For Johnson, how he approaches the offseason and a recovery period have both matured along with him.
“There’s a lot more tools and a lot of things behind the scenes that guys are doing that most people probably don’t know about. Legal things of course,” Johnson explained. “There’s so many treatment options from different types of chiropractors and massage and saunas, cold tubs. I think guys are using everything to their advantage nowadays, more so than even 10 years ago — just nutrition and all that. So I’ve really tried to up my game in that sense with doing everything I can off the ice to make sure my body’s feeling good.
“So far it’s great because this year I’ve felt physically better than I have in probably five years.”
That kind of effort and commitment, the ownership over the rehab experience, isn’t necessarily new to the sport, but it’s somewhat new to the players in Colorado. Fans have seen Avs captain Gabriel Landeskog leave town to heal and start working his way back before returning to the team to begin training and reintegrating into the program. Some players have even sought additional medical advice from elsewhere.
“I think that’s huge with all of our guys. I feel like we’ve been a committed team to the training, the rehab, all the things we have to do,” Colorado coach Jared Bednar said at the time of Johnson’s return. “Some guys go outside the organization even to get second and third opinions, and then get a mix of what they want to do for the rehab. Our medical staff’s open to all that. Whatever we can do to help the player, that they find beneficial, then we’re going to do it.”
For Johnson specifically, this latest injury was merely about the time needed to heal. It appears that whatever in the ankle broke, it was in a good enough state to heal quickly. He had an initial timetable of eight weeks but returned in six, making him perhaps the only member of the Avalanche this season to return from an injury on time or early and remain healthy with no resurgence of the original ailment.
Certainly, not all injuries are equal.
“I think with this one it was a little bit more cut and dry because it’s a fracture, and when the fracture is ready, then you’re good to go,” Bednar said. “We kind of had the early indication with EJ, just because of the minimal swelling, the way he was getting around even like four or five days after he hurt it, he was looking good and feeling pretty good. So that was a good early indication that hopefully he’d be able to come back early.”
With Johnson in his natural spot and bolstering a back end that’s nearly complete — obviously minus the presence of middle-pair defenseman Josh Manson — it was time to ask the real hard-hitting question.
What does a guy like Devon Toews have to do to get a horse named after him? Or more specifically, what is theJohnson criteria for teammate horse-naming?

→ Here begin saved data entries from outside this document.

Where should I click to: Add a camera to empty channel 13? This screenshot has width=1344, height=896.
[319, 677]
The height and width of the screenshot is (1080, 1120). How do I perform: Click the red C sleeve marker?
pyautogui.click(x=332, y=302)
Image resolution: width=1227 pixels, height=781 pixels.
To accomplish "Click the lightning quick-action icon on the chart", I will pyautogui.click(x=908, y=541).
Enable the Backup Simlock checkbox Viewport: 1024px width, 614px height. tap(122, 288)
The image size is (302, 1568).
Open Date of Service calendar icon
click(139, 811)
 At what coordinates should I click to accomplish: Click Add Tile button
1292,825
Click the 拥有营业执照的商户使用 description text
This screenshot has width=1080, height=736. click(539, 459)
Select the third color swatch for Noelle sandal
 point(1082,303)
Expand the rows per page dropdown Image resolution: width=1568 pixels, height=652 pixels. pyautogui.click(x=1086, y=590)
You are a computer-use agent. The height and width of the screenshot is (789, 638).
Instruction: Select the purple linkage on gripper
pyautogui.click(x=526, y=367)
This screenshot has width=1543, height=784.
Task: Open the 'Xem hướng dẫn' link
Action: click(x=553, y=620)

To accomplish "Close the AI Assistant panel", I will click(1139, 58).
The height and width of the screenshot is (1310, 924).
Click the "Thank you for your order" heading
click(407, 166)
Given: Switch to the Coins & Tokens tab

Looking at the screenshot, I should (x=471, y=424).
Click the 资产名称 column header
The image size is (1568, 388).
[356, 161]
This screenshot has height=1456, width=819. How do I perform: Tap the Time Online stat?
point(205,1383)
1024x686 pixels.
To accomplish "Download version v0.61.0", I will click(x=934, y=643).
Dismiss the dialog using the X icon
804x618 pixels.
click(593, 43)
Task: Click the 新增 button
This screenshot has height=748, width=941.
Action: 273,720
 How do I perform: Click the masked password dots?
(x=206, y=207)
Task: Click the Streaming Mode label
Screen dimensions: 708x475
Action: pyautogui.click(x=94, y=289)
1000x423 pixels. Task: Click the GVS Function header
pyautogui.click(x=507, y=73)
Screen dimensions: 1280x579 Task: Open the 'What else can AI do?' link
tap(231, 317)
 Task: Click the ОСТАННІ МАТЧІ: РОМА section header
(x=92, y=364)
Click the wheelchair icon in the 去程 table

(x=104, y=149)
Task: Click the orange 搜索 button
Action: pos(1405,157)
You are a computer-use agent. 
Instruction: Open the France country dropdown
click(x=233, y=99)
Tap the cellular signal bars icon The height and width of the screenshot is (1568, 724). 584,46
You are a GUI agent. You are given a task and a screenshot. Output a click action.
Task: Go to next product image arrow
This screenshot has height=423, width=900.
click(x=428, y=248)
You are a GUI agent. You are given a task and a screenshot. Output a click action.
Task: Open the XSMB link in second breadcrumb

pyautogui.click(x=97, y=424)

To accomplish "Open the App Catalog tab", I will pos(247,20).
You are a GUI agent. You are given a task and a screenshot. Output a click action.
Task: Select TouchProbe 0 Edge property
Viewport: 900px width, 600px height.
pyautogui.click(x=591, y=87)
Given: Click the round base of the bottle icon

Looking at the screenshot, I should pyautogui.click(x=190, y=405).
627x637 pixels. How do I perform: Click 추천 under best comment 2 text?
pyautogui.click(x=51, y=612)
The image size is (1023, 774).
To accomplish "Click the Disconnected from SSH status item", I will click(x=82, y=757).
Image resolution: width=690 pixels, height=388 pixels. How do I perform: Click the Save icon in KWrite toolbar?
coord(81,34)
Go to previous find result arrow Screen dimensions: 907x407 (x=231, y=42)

“Ones that are kind of memorable. Memorable names, and then ones that will get approved. Because some like Mikko, I tried to name one Mikko but that was taken,” Johnson revealed. “There’s a database of names. Like O’Connor? Taken. So names like that. We’ll see. I don’t have any in the pipeline right now that need names. They just kind of come to me. Sometimes I’ll name them after a teammate, sometimes I won’t. It just depends.
“[I] try and implement stuff like that and grow the Avalanche brand, I guess, and [that of] some of my teammates. So that’s fun.”